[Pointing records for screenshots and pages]
★ ★ ★ ★

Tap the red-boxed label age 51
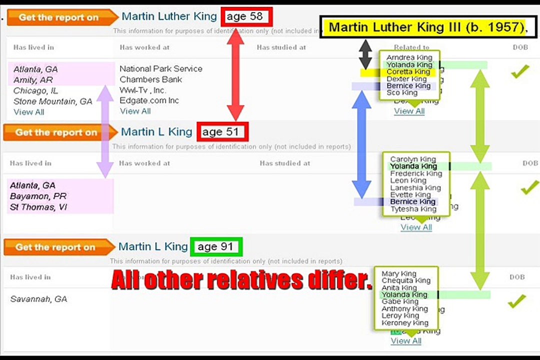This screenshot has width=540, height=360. (x=222, y=132)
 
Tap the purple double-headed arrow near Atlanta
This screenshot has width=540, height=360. (x=104, y=131)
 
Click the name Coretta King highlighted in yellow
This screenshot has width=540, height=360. (x=408, y=72)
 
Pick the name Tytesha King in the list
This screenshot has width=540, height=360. (x=414, y=209)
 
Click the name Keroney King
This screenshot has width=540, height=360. (x=404, y=322)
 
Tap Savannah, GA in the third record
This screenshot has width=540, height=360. (x=38, y=299)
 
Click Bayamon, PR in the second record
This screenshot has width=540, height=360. (x=38, y=196)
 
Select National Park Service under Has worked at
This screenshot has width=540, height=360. (x=161, y=68)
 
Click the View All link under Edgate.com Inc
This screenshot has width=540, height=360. (x=135, y=111)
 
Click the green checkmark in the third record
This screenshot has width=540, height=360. (x=516, y=301)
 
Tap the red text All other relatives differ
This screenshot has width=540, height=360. (x=242, y=280)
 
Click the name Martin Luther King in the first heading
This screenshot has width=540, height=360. (x=169, y=16)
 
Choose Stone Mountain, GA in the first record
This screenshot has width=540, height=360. (x=53, y=102)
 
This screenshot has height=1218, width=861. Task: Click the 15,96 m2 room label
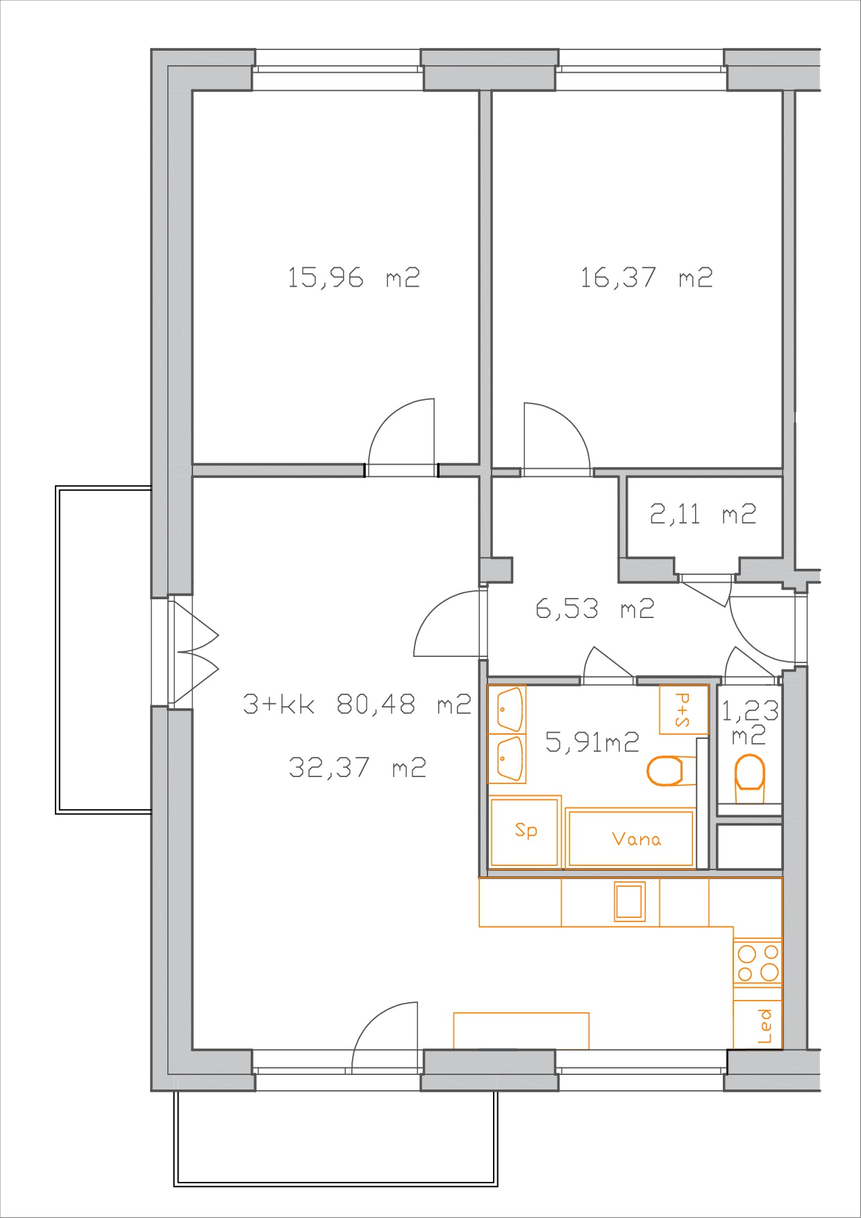point(353,278)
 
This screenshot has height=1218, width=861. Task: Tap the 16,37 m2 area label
point(646,278)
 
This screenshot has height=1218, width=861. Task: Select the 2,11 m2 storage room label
point(703,514)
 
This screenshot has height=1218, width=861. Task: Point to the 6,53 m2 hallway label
point(595,609)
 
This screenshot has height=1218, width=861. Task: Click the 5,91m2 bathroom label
point(592,742)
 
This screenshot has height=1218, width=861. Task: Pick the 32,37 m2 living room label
point(357,767)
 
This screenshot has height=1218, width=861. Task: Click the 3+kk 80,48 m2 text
point(357,704)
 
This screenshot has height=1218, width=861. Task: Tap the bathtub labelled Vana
point(630,838)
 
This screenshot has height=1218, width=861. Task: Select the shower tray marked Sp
point(525,832)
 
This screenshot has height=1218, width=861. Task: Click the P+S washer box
point(684,710)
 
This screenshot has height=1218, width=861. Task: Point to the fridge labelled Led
point(758,1025)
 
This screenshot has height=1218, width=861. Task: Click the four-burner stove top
point(758,963)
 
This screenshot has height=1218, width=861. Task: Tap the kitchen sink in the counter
point(630,901)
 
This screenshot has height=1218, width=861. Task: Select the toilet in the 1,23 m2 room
point(749,774)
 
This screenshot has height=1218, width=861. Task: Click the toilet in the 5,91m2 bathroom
point(665,770)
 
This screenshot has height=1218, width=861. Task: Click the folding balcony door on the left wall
point(197,653)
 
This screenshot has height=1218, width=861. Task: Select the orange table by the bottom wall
point(521,1031)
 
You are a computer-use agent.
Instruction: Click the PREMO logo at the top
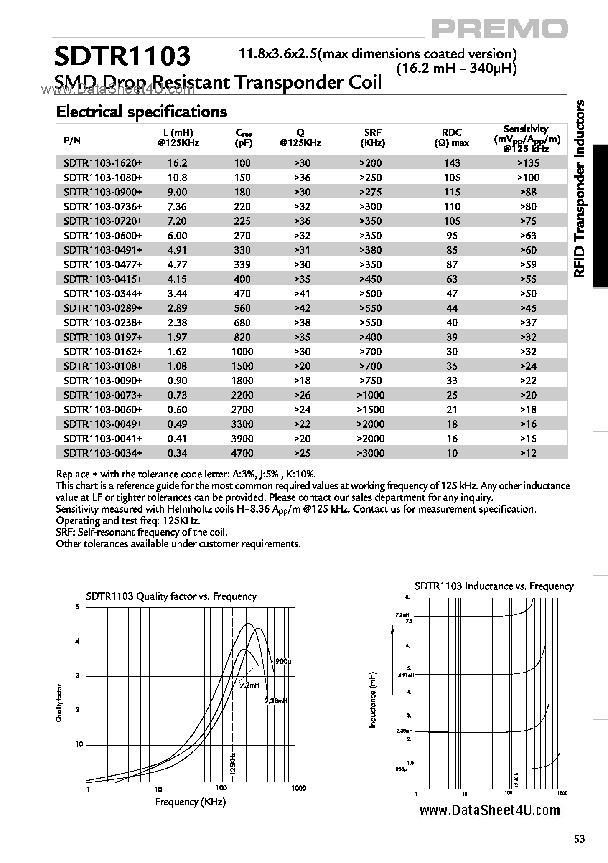(x=499, y=29)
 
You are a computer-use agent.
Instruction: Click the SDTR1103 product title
(x=122, y=57)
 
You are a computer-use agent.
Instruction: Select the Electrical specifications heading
(x=141, y=112)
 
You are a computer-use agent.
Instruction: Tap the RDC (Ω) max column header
(x=452, y=137)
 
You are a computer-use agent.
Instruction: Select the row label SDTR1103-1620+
(x=103, y=163)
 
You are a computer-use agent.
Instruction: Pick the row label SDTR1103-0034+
(x=103, y=453)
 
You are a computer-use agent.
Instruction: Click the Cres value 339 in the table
(x=242, y=264)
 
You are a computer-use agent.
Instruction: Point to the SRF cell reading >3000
(x=370, y=453)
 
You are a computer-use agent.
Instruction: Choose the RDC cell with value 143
(x=452, y=163)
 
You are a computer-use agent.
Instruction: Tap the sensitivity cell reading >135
(x=528, y=163)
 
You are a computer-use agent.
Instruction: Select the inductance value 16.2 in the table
(x=177, y=163)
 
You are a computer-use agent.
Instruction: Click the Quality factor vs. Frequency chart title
(x=171, y=596)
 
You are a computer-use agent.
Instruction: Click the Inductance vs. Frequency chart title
(x=494, y=586)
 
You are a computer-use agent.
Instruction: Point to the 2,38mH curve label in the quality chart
(x=276, y=701)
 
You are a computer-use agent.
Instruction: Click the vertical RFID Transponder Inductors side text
(x=580, y=189)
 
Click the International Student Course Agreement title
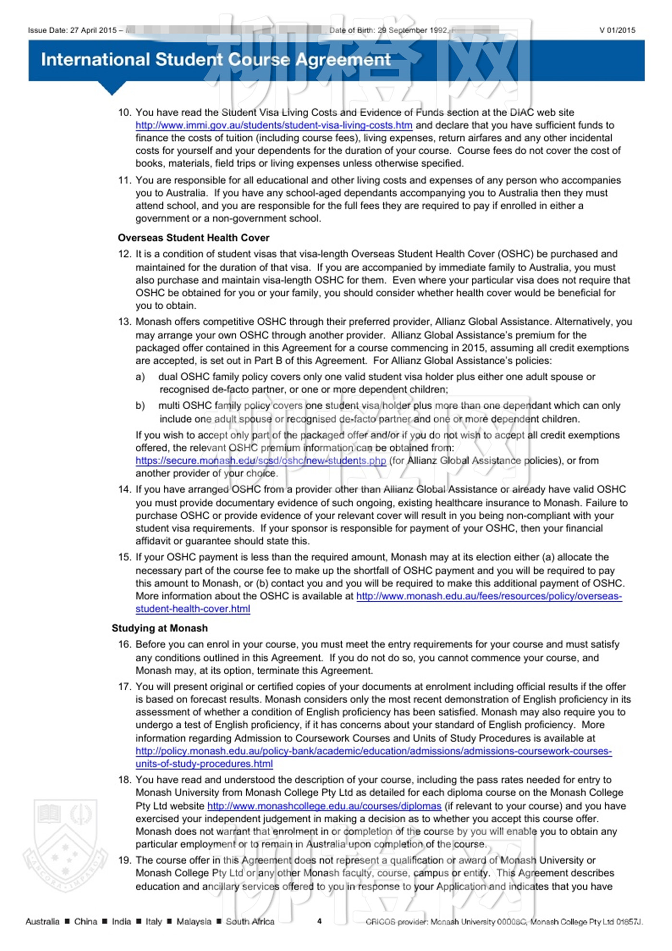pyautogui.click(x=216, y=60)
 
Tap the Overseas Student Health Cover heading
pyautogui.click(x=193, y=238)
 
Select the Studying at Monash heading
pyautogui.click(x=160, y=628)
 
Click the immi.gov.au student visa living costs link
pyautogui.click(x=274, y=125)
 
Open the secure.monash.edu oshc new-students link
pyautogui.click(x=261, y=461)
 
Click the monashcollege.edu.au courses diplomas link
pyautogui.click(x=324, y=806)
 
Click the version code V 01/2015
pyautogui.click(x=617, y=30)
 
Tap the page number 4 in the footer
pyautogui.click(x=319, y=921)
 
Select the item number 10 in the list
pyautogui.click(x=124, y=112)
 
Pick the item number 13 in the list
pyautogui.click(x=124, y=322)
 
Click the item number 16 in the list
pyautogui.click(x=124, y=645)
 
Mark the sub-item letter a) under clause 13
pyautogui.click(x=140, y=377)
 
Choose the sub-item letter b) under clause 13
pyautogui.click(x=140, y=406)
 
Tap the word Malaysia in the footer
pyautogui.click(x=193, y=921)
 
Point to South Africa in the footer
pyautogui.click(x=250, y=921)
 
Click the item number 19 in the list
pyautogui.click(x=124, y=860)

★ ★ ★ ★

## GOAL OF THE EXERCISE
Express all of the material above as a Markdown table with the columns Row and Line, giving each non-blank line its own numbered row and skipping blank lines. Leave the pictures out of the answer.

## EXPECTED ANSWER
| Row | Line |
|---|---|
| 1 | Tap the red-boxed label age 51 |
| 2 | This screenshot has width=540, height=360. (x=222, y=132) |
| 3 | Tap the purple double-headed arrow near Atlanta |
| 4 | This screenshot has width=540, height=360. (x=104, y=131) |
| 5 | Click the name Coretta King highlighted in yellow |
| 6 | This screenshot has width=540, height=360. (x=408, y=72) |
| 7 | Pick the name Tytesha King in the list |
| 8 | This screenshot has width=540, height=360. (x=414, y=209) |
| 9 | Click the name Keroney King |
| 10 | This screenshot has width=540, height=360. (x=404, y=322) |
| 11 | Tap Savannah, GA in the third record |
| 12 | This screenshot has width=540, height=360. (x=38, y=299) |
| 13 | Click Bayamon, PR in the second record |
| 14 | This screenshot has width=540, height=360. (x=38, y=196) |
| 15 | Select National Park Service under Has worked at |
| 16 | This screenshot has width=540, height=360. (x=161, y=68) |
| 17 | Click the View All link under Edgate.com Inc |
| 18 | This screenshot has width=540, height=360. (x=135, y=111) |
| 19 | Click the green checkmark in the third record |
| 20 | This screenshot has width=540, height=360. (x=516, y=301) |
| 21 | Tap the red text All other relatives differ |
| 22 | This screenshot has width=540, height=360. (x=242, y=280) |
| 23 | Click the name Martin Luther King in the first heading |
| 24 | This screenshot has width=540, height=360. (x=169, y=16) |
| 25 | Choose Stone Mountain, GA in the first record |
| 26 | This screenshot has width=540, height=360. (x=53, y=102) |
| 27 | This screenshot has height=1218, width=861. Task: Click the 15,96 m2 room label |
| 28 | point(353,278) |
| 29 | This screenshot has height=1218, width=861. Task: Tap the 16,37 m2 area label |
| 30 | point(646,278) |
| 31 | This screenshot has height=1218, width=861. Task: Select the 2,11 m2 storage room label |
| 32 | point(703,514) |
| 33 | This screenshot has height=1218, width=861. Task: Point to the 6,53 m2 hallway label |
| 34 | point(595,609) |
| 35 | This screenshot has height=1218, width=861. Task: Click the 5,91m2 bathroom label |
| 36 | point(592,742) |
| 37 | This screenshot has height=1218, width=861. Task: Pick the 32,37 m2 living room label |
| 38 | point(357,767) |
| 39 | This screenshot has height=1218, width=861. Task: Click the 3+kk 80,48 m2 text |
| 40 | point(357,704) |
| 41 | This screenshot has height=1218, width=861. Task: Tap the bathtub labelled Vana |
| 42 | point(630,838) |
| 43 | This screenshot has height=1218, width=861. Task: Select the shower tray marked Sp |
| 44 | point(525,832) |
| 45 | This screenshot has height=1218, width=861. Task: Click the P+S washer box |
| 46 | point(684,710) |
| 47 | This screenshot has height=1218, width=861. Task: Point to the fridge labelled Led |
| 48 | point(758,1025) |
| 49 | This screenshot has height=1218, width=861. Task: Click the four-burner stove top |
| 50 | point(758,963) |
| 51 | This screenshot has height=1218, width=861. Task: Tap the kitchen sink in the counter |
| 52 | point(630,901) |
| 53 | This screenshot has height=1218, width=861. Task: Select the toilet in the 1,23 m2 room |
| 54 | point(749,774) |
| 55 | This screenshot has height=1218, width=861. Task: Click the toilet in the 5,91m2 bathroom |
| 56 | point(665,770) |
| 57 | This screenshot has height=1218, width=861. Task: Click the folding balcony door on the left wall |
| 58 | point(197,653) |
| 59 | This screenshot has height=1218, width=861. Task: Select the orange table by the bottom wall |
| 60 | point(521,1031) |
| 61 | You are a computer-use agent. |
| 62 | Instruction: Click the PREMO logo at the top |
| 63 | (x=499, y=29) |
| 64 | You are a computer-use agent. |
| 65 | Instruction: Click the SDTR1103 product title |
| 66 | (x=122, y=57) |
| 67 | You are a computer-use agent. |
| 68 | Instruction: Select the Electrical specifications heading |
| 69 | (x=141, y=112) |
| 70 | You are a computer-use agent. |
| 71 | Instruction: Tap the RDC (Ω) max column header |
| 72 | (x=452, y=137) |
| 73 | You are a computer-use agent. |
| 74 | Instruction: Select the row label SDTR1103-1620+ |
| 75 | (x=103, y=163) |
| 76 | You are a computer-use agent. |
| 77 | Instruction: Pick the row label SDTR1103-0034+ |
| 78 | (x=103, y=453) |
| 79 | You are a computer-use agent. |
| 80 | Instruction: Click the Cres value 339 in the table |
| 81 | (x=242, y=264) |
| 82 | You are a computer-use agent. |
| 83 | Instruction: Point to the SRF cell reading >3000 |
| 84 | (x=370, y=453) |
| 85 | You are a computer-use agent. |
| 86 | Instruction: Choose the RDC cell with value 143 |
| 87 | (x=452, y=163) |
| 88 | You are a computer-use agent. |
| 89 | Instruction: Tap the sensitivity cell reading >135 |
| 90 | (x=528, y=163) |
| 91 | You are a computer-use agent. |
| 92 | Instruction: Select the inductance value 16.2 in the table |
| 93 | (x=177, y=163) |
| 94 | You are a computer-use agent. |
| 95 | Instruction: Click the Quality factor vs. Frequency chart title |
| 96 | (x=171, y=596) |
| 97 | You are a computer-use agent. |
| 98 | Instruction: Click the Inductance vs. Frequency chart title |
| 99 | (x=494, y=586) |
| 100 | You are a computer-use agent. |
| 101 | Instruction: Point to the 2,38mH curve label in the quality chart |
| 102 | (x=276, y=701) |
| 103 | You are a computer-use agent. |
| 104 | Instruction: Click the vertical RFID Transponder Inductors side text |
| 105 | (x=580, y=189) |
| 106 | Click the International Student Course Agreement title |
| 107 | pyautogui.click(x=216, y=60) |
| 108 | Tap the Overseas Student Health Cover heading |
| 109 | pyautogui.click(x=193, y=238) |
| 110 | Select the Studying at Monash heading |
| 111 | pyautogui.click(x=160, y=628) |
| 112 | Click the immi.gov.au student visa living costs link |
| 113 | pyautogui.click(x=274, y=125) |
| 114 | Open the secure.monash.edu oshc new-students link |
| 115 | pyautogui.click(x=261, y=461) |
| 116 | Click the monashcollege.edu.au courses diplomas link |
| 117 | pyautogui.click(x=324, y=806) |
| 118 | Click the version code V 01/2015 |
| 119 | pyautogui.click(x=617, y=30) |
| 120 | Tap the page number 4 in the footer |
| 121 | pyautogui.click(x=319, y=921) |
| 122 | Select the item number 10 in the list |
| 123 | pyautogui.click(x=124, y=112) |
| 124 | Pick the item number 13 in the list |
| 125 | pyautogui.click(x=124, y=322) |
| 126 | Click the item number 16 in the list |
| 127 | pyautogui.click(x=124, y=645) |
| 128 | Mark the sub-item letter a) under clause 13 |
| 129 | pyautogui.click(x=140, y=377) |
| 130 | Choose the sub-item letter b) under clause 13 |
| 131 | pyautogui.click(x=140, y=406) |
| 132 | Tap the word Malaysia in the footer |
| 133 | pyautogui.click(x=193, y=921) |
| 134 | Point to South Africa in the footer |
| 135 | pyautogui.click(x=250, y=921) |
| 136 | Click the item number 19 in the list |
| 137 | pyautogui.click(x=124, y=860) |